One thing that I remember from that first encounter was her walking around rural France with a beautifully-decorated metal mug of herbs! She took it everywhere. We all found it a little odd until she explained what it was.
|via Débora Casali on Flickr|
You may have heard of erva mate (or yerba mate) which is an iconic drink in Southern South America. Mate is a plant not unlike holly. It is cultivated in Argentina, Paraguay, Uruguay and the southern states of Brazil. The leaves and twigs are used to make tea. The tea is rich in caffeine but has also been linked to some types of cancer (albeit non conclusively).
The teas vary depending on the region and the culture of its makers and drinkers. In the regions where it is drunk, mate is as culturally significant as coffee is in Italy or as wine is in France. It is not just a beverage, it's a social and cultural unifier and identifier that cross national and linguistic boundaries.
Some versions of mate are sweet, others are very bitter, some use fresh leaves, others dry.

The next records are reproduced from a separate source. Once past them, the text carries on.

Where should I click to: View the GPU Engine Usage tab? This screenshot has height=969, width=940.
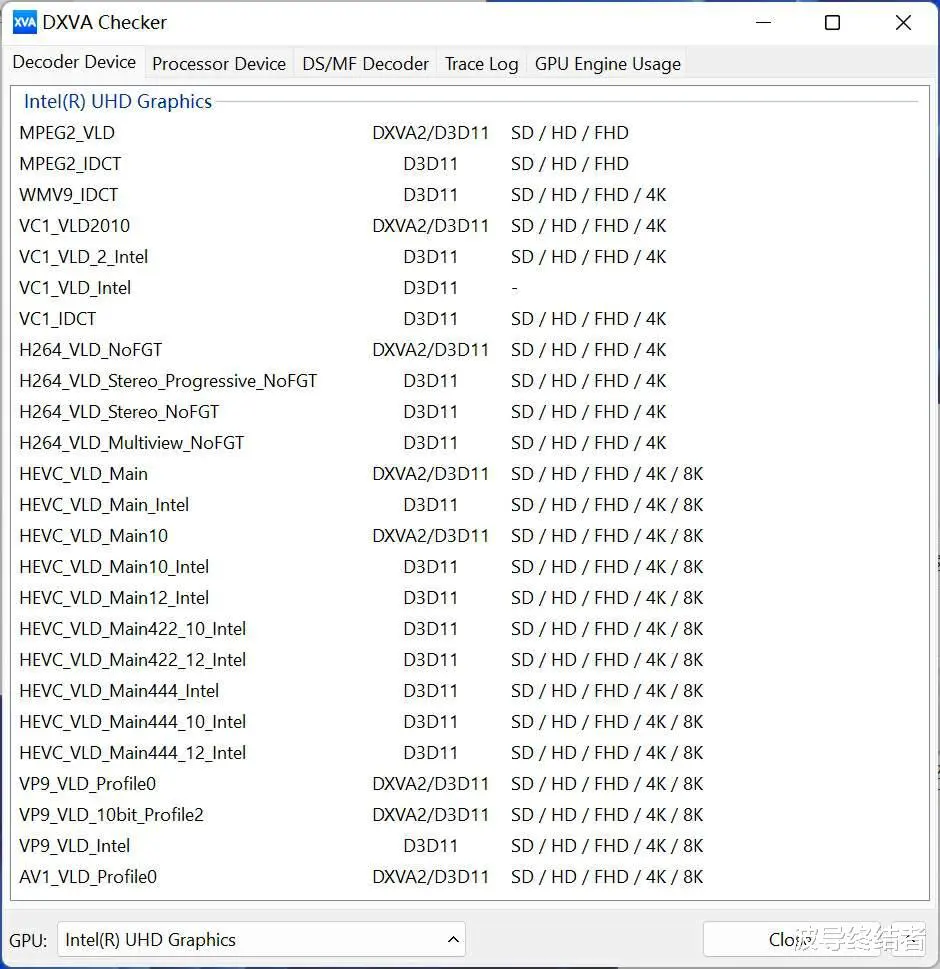coord(607,64)
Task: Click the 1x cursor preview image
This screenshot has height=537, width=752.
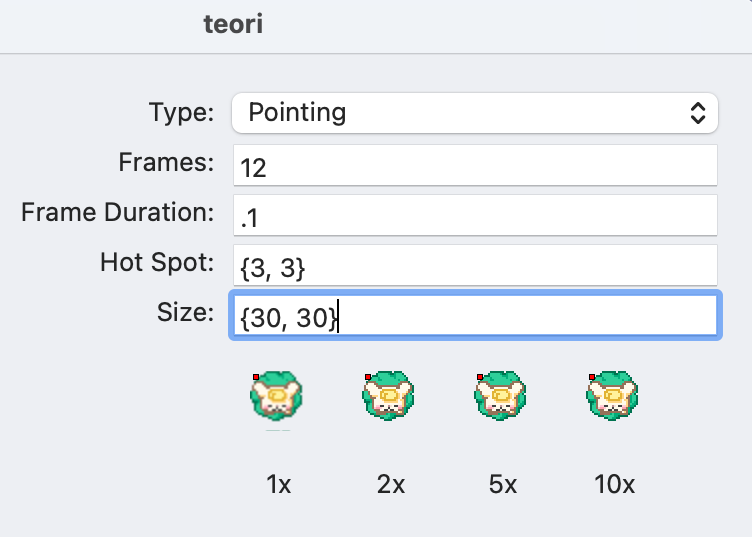Action: pos(276,396)
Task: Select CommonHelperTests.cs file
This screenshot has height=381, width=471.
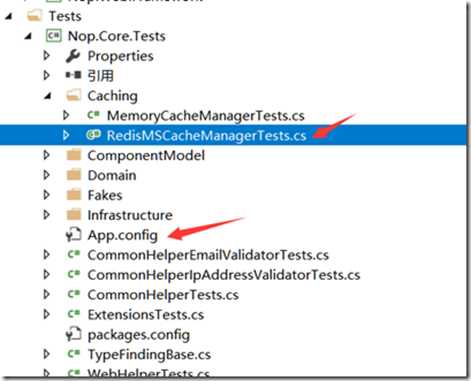Action: pyautogui.click(x=163, y=295)
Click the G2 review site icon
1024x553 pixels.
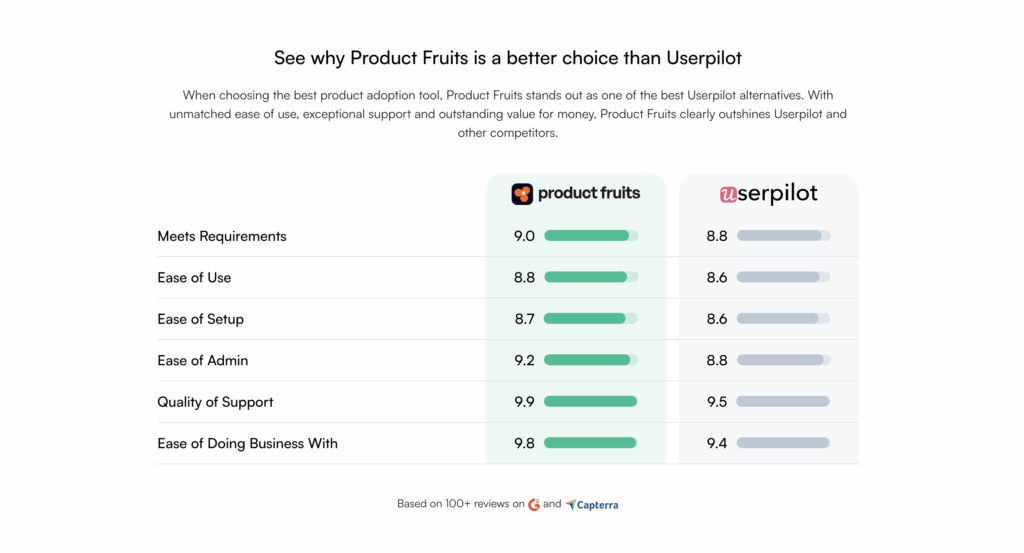tap(534, 505)
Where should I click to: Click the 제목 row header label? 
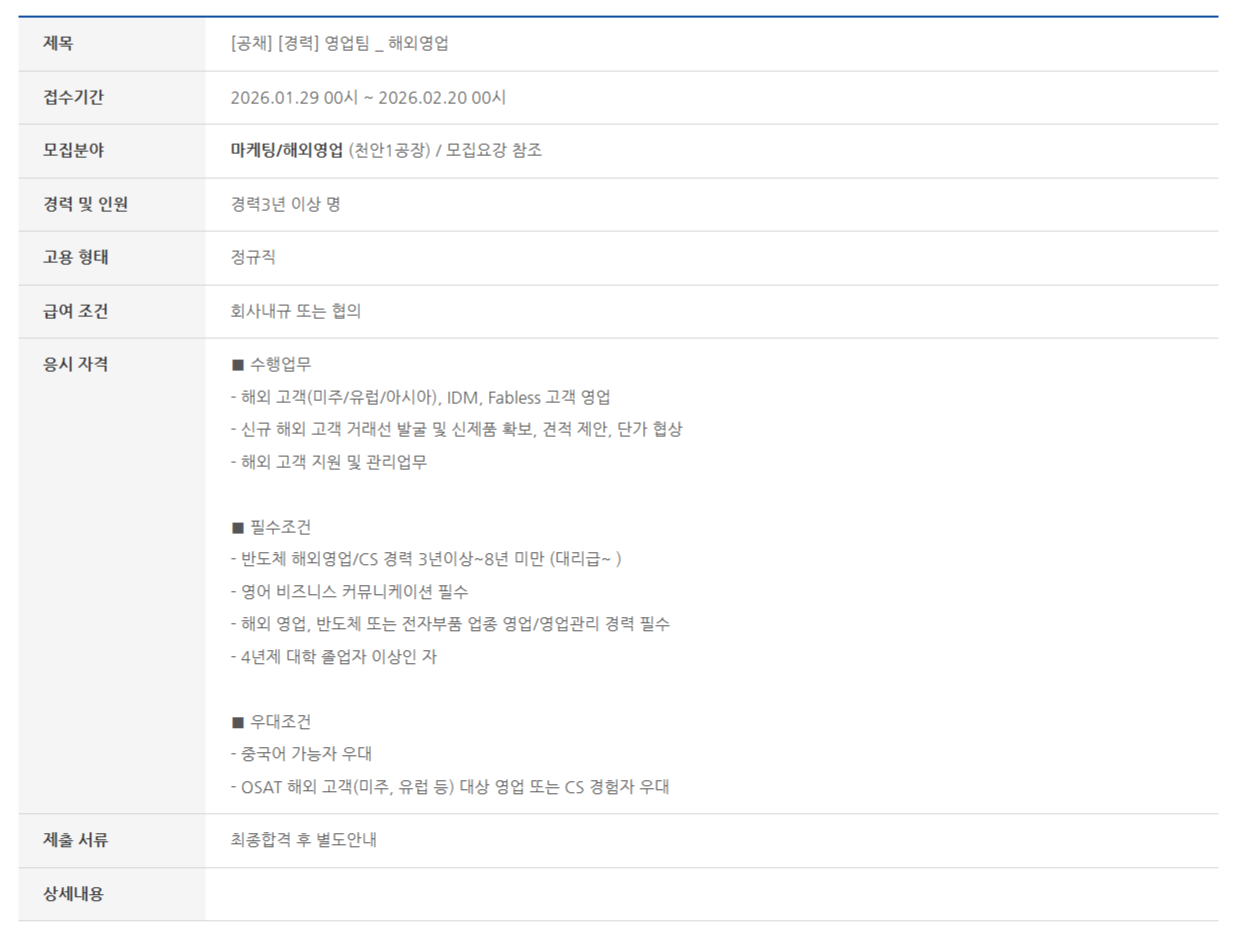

|Cuia (Wikimedia Commons)|
In Brazil, in particular, gauchos drink mate. Gauchos are the inhabitants of Rio Grande do Sul, a southern state of Brazil, but also used to be cowboys. Part of the gaucho identity is to drink mate, often all day long. There mate is drunk in the form of a chimarrão drink. Chimarrão is made up of dried leaves and stems of the erva-mate plant in hot water. While walking down the streets of Porto Alegre, the largest city of Rio Grande do Sul and my aunt's city, you can spot people carrying their little cup. In the park, in a bus, at work, in a shop, everywhere... The tea is drunk in a a cuia and through a bomba. They often also carry in a bag a thermos full of hot water for regular refills. The cuia is a kind of rounded cup/mug often decorated with silver or gold. The bomba is a metallic straw with a filter at the end to avoid leaves getting in.
|Bombas (Wikimedia Commons)|
There is apparently a ritual with drinking chimarrão with others. The person who is offering the drink, must be the first person to pour hot water over the tea, and also the first person to drink. The first infusion is the strongest, and can be bitter. When he or she has drunk all the chimarrão he must refill the cuia with hot water from the thermos, and pass the drink and the thermos to the next person. That person in turn must drink all the chimarrão, then refill the cuia and pass it to the next person along with the thermos. I, personally, never managed to finish one cup and excused myself as I found it extremely bitter.
|via Vanessa Fuhrmeister Candido on Flickr|
Have you ever tried mate? Did you like it?